The aviation industry is struggling to ramp up operations after two years of Covid disruptions, cost-cutting and redundancies

For almost two years during the coronavirus pandemic, one of the two terminals at London’s Gatwick airport stood empty as passengers stayed at home and the travel industry battled for survival.

The mothballed South Terminal became an eerie place: the shutters were drawn at shops and restaurants, baggage carousels and boarding gates were closed, and motion-sensitive lights flickered on to interrupt the darkness. Police used the empty space for training drills, and many of the planes were left indefinitely on the tarmac, their engines wrapped in covers to protect them.

Gatwick was not alone. The aviation industry was in the deep freeze after demand for flying collapsed because of travel restrictions brought in around the world to control the spread of Covid-19.

Airline and airport executives bemoaned a historic crisis and many governments funnelled direct cash support to help the industry survive. Companies shed tens of thousands of jobs, loaded up on debt and parked planes to ride out the disruption.

But after 24 months of crisis management, passengers are suddenly coming back so quickly that the industry does not know what to do with them.

The number of scheduled flights has recovered to 89 per cent of 2019 levels this month, having fallen to just a third in April 2020, according to a Financial Times analysis of data from Cirium, a consultancy.

The revival comes as border restrictions loosen across much of the world, setting off a scramble at airports and airlines to ramp up operations, rehire staff and get planes back into the air.

Some markets were more resilient than others, particularly larger countries such as the US and China, which were shielded by continued demand for domestic flying.
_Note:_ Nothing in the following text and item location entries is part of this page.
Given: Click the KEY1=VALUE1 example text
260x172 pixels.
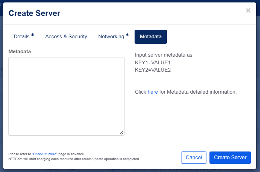Looking at the screenshot, I should [153, 62].
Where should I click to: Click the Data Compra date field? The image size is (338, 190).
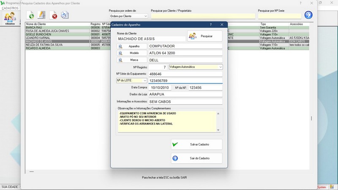[159, 88]
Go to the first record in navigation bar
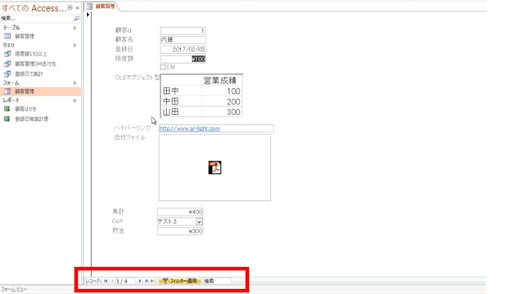 tap(106, 281)
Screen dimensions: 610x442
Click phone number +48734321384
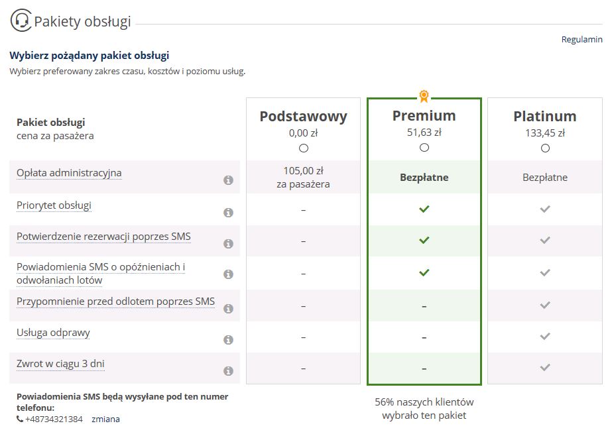[x=54, y=419]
But the industry is now recovering around the globe, even in parts of Asia-Pacific where borders have just begun reopening.

Easter was the first busy period in two years for many markets and a dry run for the peak of the northern hemisphere summer months of July and August.

“The demand that we’ve seen over the last five weeks has been historic. We’ve never sold more tickets in any period in [our] public history . . . it’s been remarkable,” says Ed Bastian, Delta Air Lines’ chief executive.

The surge vindicates airline bosses who insisted that demand for travel would come back as soon as travel restrictions disappeared, and it will inject critical revenue into cash-strapped companies.

But the rise in demand has also seen the industry crumple under the pressure, as many airports and airlines struggle to handle the growing passenger numbers, particularly after cutting costs to the bone during the crisis. That has left limited financial resources to plough into the restart.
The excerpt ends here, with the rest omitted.